The brute ability to solve complex problems

Recent achievements of photographing black holes & detecting gravitational waves. People, Ideas, Machinery that are setting humankind up for discoveries and momentum, one decade at a time.

Published: 17 April, 2020.

It’s interesting the type of significant discoveries that’s been made in the last 50 years. No; that makes less impact. Let’s try this.

It’s interesting to know that some of the most significant discoveries known to Humans were made in the last 50 years. Discoveries in Space, specifically.

The scale of some of these discoveries are immense. The impact should be earth shattering. And when you add the fact that the discoveries were recent, it’s importance begins to compound significantly. We, as a species, having done nothing to integrate this new information into our day-to-day existence is even more astounding.

Let’s try this one for example. Hubble didn’t take ‘Deep Field’ until 1995. At-that-point we knew, the earth was round, about 9-planets, the milky way, “billions” of stars, that an andromeda galaxy lay amongst several others. That formed the whole known Universe. Inexplicable as that was, what Deep Field confirmed absolutely shattered any-reasonable-expectation of what really existed in the Universe. How consequential, precious, life was. I think the depth of that discovery was lost on the general populace.

Fast forward to this 21st century, and the new material continues to flow. Be it hitting Pluto on a dime after a 10-year-slingshot, be it building a World-size telescope needed to photograph a black hole by deciding to put 5 pieces of glass in 5 desolate regions in 5 corners of the Globe, pointing it towards the night-sky and synchronizing the data as one using computer or be it realizing a 20-year-old idea by first raising the funding, then constructing two, 6-km-long, 45-degree-separation, arrow-straight-arms to run a laser experiment to prove gravitational waves, the brute ability of humxnkind to solve complex problems because it must, continues to impress.

Black holes are understandable enough, as it turns out. It’s just going to take consuming enough information about it, so your brain can start to comprehend what you want it to understand. A Black Hole is what scientists call a ‘Singularity’. A ‘Singularity’ is the term they use to define something where all explanation in the known World stops to exist or make sense. Math and Sciences are our ways of explaining what’s happening in the World. Every element already exists. Every mechanism already persists. We use math as a symbolic representation to explain what’s occurring in the Universe. We have found a way to use words and symbols i.e. language and math, to explain what we see happening around us.

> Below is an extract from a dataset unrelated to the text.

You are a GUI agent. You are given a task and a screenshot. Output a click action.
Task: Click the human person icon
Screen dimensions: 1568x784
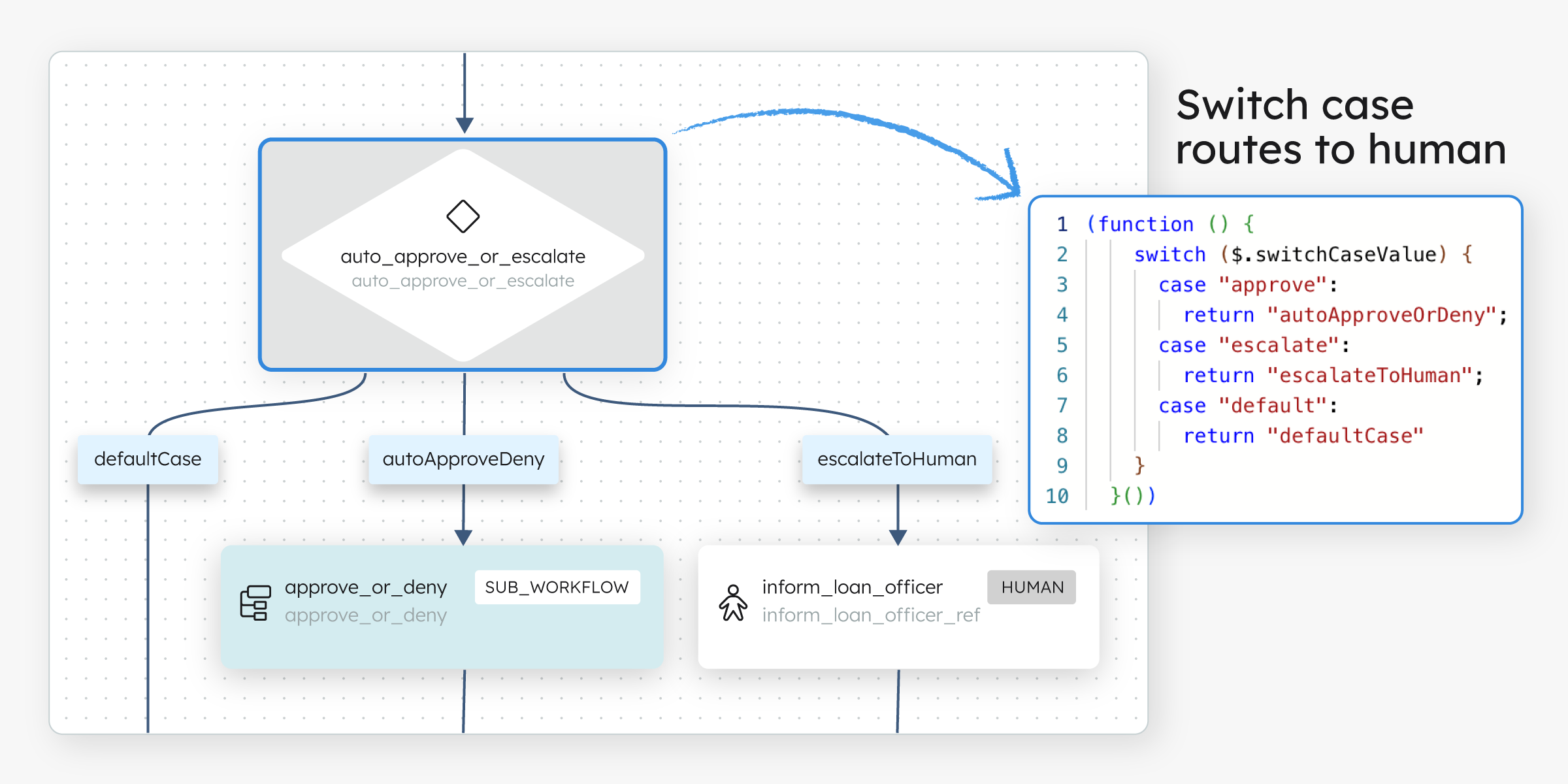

Now, consider all the physics, math, and environmental studies you’ve been tried to be taught. A Black Hole is a point in the Universe where all these explanations we use to describe the working of the World, fails. A Singularity. Things are moving faster than we know they can, light is behaving in ways we wouldn’t expect, at that single-spot in the sky.

Einstein proposed its existence. That of Black Holes. The phrasing of that sentence is important. He proposed it. It was before a time of high-powered telescoping equipment. He could only propose it. That alone, is impressive. It means that as he wrote-out his math (his explanation of how the Universe is working), he found that for a specific type of input, his formula that explained his theory kept breaking down. Think of it like your calculator going ‘Error’ when you hit calculate for X * Y. His math was arriving at the singularity. In a somewhat similar approach, gravitational-waves were proposed. It had to be there.

It took about 25 years to get from these proposals to a point where someone clever enough came along and proposed methods for how we might be able to capture evidence that they exist from Earth. Think about that. A close enough Black Hole is over a Trillion miles away. They had to solve how to ‘see’ it from Earth. Anyway, someone proposed that by drawing it on a piece of paper. And then, another 25 years later, humanity had reached a point of being able to build out the equipment that was proposed. Then they hit the ‘On’ button.